Having a nightmare can wake you up suddenly at night. Even if you manage to fall asleep again, your sleep will still be disrupted. Frequently disrupted sleep can have serious implications, such as hormonal imbalances, a general lack of focus, weight gain, memory loss, and fertility struggles.
Wake up with your heart pounding
Having distressing dreams, night terrors, and a stressful event like dream sleep paralysis can wake you suddenly and leave you feeling sweaty with your heart pounding. Cortisol levels are typically high at this point and it can be difficult to fall asleep again after such an event.

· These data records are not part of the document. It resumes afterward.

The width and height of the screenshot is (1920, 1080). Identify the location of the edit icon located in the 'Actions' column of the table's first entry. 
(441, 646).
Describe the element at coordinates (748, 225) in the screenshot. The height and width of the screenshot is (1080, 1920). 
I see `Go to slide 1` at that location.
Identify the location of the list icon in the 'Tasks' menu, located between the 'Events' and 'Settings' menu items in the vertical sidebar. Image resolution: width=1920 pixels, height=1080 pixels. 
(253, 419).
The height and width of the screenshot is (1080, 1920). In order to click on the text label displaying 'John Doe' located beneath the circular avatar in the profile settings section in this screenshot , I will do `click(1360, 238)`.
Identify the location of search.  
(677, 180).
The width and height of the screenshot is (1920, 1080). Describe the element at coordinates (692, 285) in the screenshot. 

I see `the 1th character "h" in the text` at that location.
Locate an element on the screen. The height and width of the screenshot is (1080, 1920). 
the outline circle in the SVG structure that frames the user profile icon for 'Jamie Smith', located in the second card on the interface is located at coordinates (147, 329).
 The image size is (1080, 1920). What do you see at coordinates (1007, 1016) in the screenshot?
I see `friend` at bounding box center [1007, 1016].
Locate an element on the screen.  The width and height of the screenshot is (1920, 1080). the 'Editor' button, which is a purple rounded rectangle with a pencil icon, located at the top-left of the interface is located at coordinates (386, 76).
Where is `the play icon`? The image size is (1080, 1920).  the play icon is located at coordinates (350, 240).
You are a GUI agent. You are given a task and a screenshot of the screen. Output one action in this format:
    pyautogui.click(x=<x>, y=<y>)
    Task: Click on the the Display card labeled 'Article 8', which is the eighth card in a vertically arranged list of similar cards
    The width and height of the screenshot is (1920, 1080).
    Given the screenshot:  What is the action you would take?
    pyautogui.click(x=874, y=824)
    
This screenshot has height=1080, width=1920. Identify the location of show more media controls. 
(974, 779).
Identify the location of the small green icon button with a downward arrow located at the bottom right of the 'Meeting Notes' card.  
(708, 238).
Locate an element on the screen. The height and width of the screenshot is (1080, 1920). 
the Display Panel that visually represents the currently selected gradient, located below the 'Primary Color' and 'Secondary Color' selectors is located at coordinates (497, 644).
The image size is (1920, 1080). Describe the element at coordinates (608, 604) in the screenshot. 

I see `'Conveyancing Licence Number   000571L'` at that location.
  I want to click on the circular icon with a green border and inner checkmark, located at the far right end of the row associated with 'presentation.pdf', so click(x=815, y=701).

What causes dreams and nightmares?
While scientists are not quite sure why we dream, we do know that dreams and nightmares typically occur during rapid eye movement (REM) sleep. Our dreams can be influenced by our desires, life events, emotional struggles, stress levels and medication.
Stress and anxiety
Dealing with stress and anxiety can affect your sleep and result in bad dreams. If you are feeling stressed or anxious often, and you are experiencing nightmares on a regular basis as a result, it is important to address the underlying causes.
If there are problems in your life that are making you feel stressed and anxious, consider talking to a psychologist or trying other stress-management techniques, such as journaling, exercising, meditating, doing breathing exercises, calling a friend, taking a bath, or listening to some music.
Vivid dreams and nightmares can occur as a result of the medication you are taking. Medications that can contribute to the development of dream disorders include certain blood pressure medications, antidepressants, beta-blockers, and medication used to treat Parkinson’s disease.
If you are taking medication, speak to your doctor about the potential side effects and whether the particular medication has been associated with dream disorders.
Not only can having nightmares lead to sleep deprivation, but sleep deprivation can, in fact, increase your chances of having nightmares. This can become an unbearable cycle.
Catching up on sleep is essential if you want to break this cycle. Improving your sleep hygiene and going to bed earlier can help, and consider scheduling in a few naps as well.
Dream disorders can dramatically affect your sleep and lead to daytime sleepiness, mood swings, and hormonal imbalances, and can adversely affect your overall mental health.